[EXTRACTED MATERIAL Boundary: Start]

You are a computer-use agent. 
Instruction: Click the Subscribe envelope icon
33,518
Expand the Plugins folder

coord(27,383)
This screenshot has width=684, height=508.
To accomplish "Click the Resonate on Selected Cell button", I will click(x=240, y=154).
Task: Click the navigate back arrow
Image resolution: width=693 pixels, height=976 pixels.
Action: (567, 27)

[EXTRACTED MATERIAL Boundary: End]
[EXTRACTED MATERIAL Boundary: Start]

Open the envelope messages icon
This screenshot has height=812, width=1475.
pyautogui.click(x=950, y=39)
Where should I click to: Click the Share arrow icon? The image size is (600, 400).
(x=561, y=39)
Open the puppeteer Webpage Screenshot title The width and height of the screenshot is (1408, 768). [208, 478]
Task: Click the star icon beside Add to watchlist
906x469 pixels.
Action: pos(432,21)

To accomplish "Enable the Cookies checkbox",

[EXTRACTED MATERIAL Boundary: End]

Check each line of the entries, and copy the ones that contain "accomplish".

To accomplish "Click the Resonate on Selected Cell button", I will click(x=240, y=154).
To accomplish "Enable the Cookies checkbox",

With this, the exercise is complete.